Instrução a:
Converta todas as linhas que vêm depois do trecho em uma lista JSON de strings, com uma string por linha e sem as linhas em branco. Deixe as imagens fora da resposta.

Trecho de origem:

Por Cristina Padiglione | Saiba mais
Cristina Padiglione, ou Padi, é paga para ver TV desde 1990, da Folha da Tarde ao Estadão, passando por Jornal da Tarde e Folha de S.Paulo

Com quase 60 anos de TV, Flávio Migliaccio arrancava gargalhadas sem fazer careta

Como Mamede (Flávio Migliaccio) em "Órfãos da Terra" / Divulgação

Flávio Migliaccio era antes de mais nada um sujeito engraçado. Não era preciso que mexesse um só músculo do rosto para arrancar gargalhadas da plateia, e até quando o personagem era sangue ruim a gente não resistia em rir. Talvez por isso seja ainda mais difícil aceitar que ele tenha se matado, como indica a carta encontrada pela família no sítio que ele tinha em Rio Bonito (RJ), onde o caseiro encontrou seu corpo.

Linhas a usar:
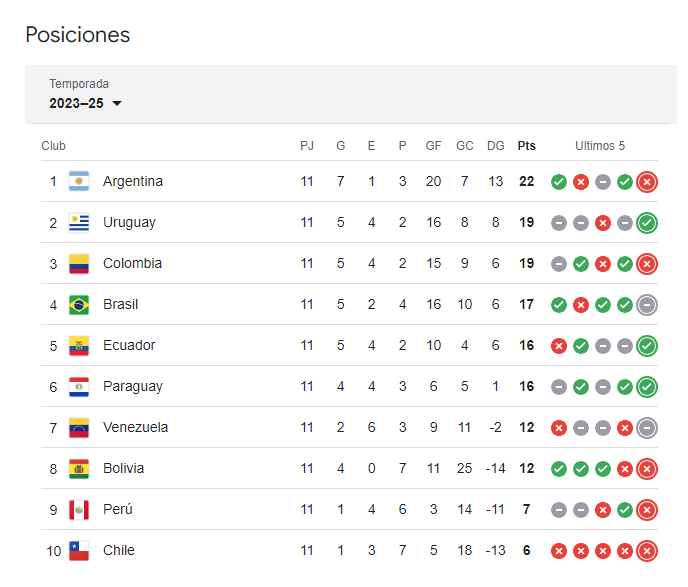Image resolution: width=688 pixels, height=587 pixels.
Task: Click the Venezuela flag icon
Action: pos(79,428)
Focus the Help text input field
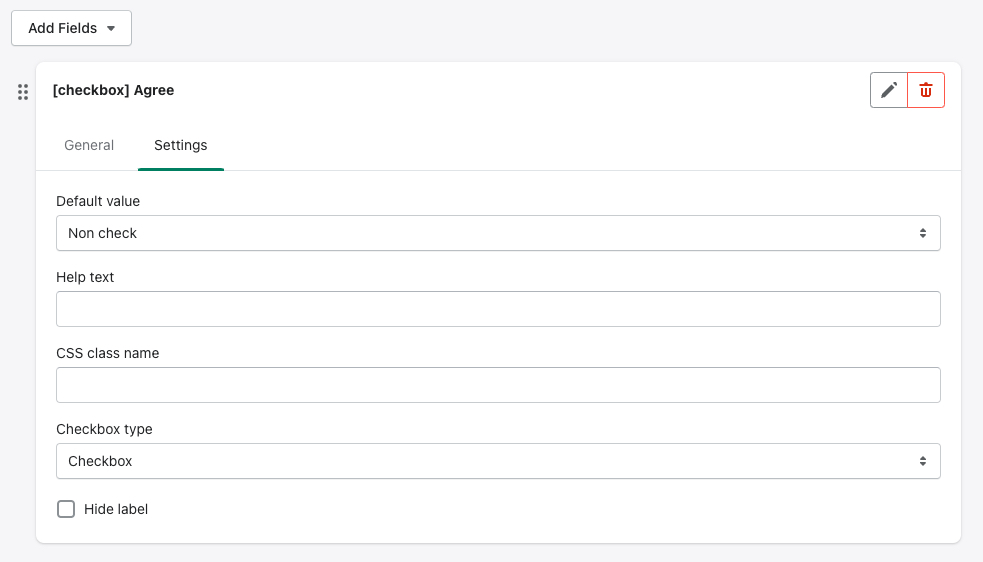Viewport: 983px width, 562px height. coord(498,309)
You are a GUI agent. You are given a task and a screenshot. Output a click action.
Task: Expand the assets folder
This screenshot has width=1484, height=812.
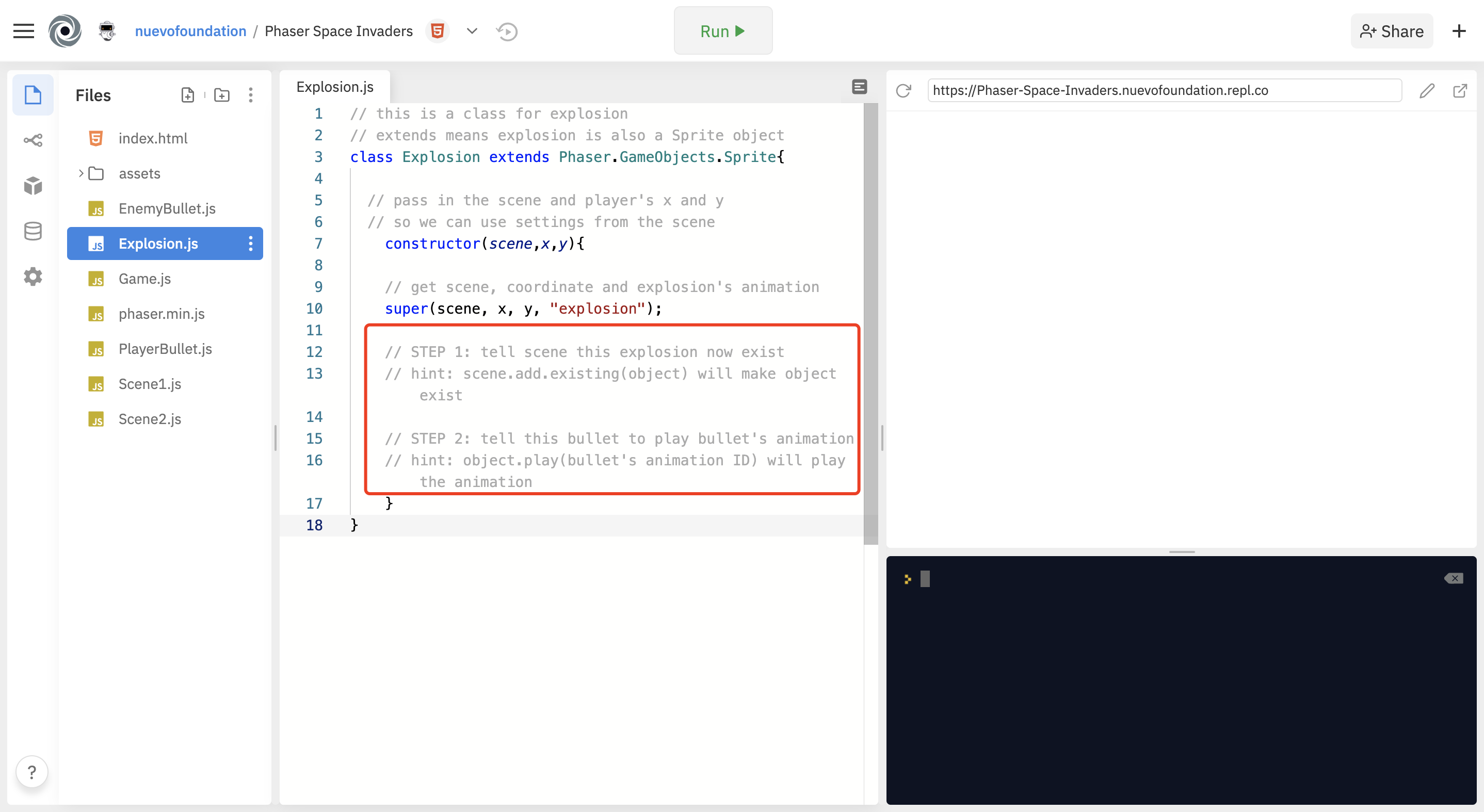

Instrução b:
Reproduza, do trecho sobre Flávio Migliaccio, a parte que vai de "Por Cristina Padiglione" até "encontrou seu corpo.", sem alterar nada.

Resposta a:
[
  "Image resolution: width=688 pixels, height=587 pixels.",
  "Task: Click the Venezuela flag icon",
  "Action: pos(79,428)",
  "Focus the Help text input field",
  "Viewport: 983px width, 562px height. coord(498,309)",
  "You are a GUI agent. You are given a task and a screenshot. Output a click action.",
  "Task: Expand the assets folder",
  "This screenshot has width=1484, height=812."
]

Resposta b:
Por Cristina Padiglione | Saiba mais
Cristina Padiglione, ou Padi, é paga para ver TV desde 1990, da Folha da Tarde ao Estadão, passando por Jornal da Tarde e Folha de S.Paulo

Com quase 60 anos de TV, Flávio Migliaccio arrancava gargalhadas sem fazer careta

Como Mamede (Flávio Migliaccio) em "Órfãos da Terra" / Divulgação

Flávio Migliaccio era antes de mais nada um sujeito engraçado. Não era preciso que mexesse um só músculo do rosto para arrancar gargalhadas da plateia, e até quando o personagem era sangue ruim a gente não resistia em rir. Talvez por isso seja ainda mais difícil aceitar que ele tenha se matado, como indica a carta encontrada pela família no sítio que ele tinha em Rio Bonito (RJ), onde o caseiro encontrou seu corpo.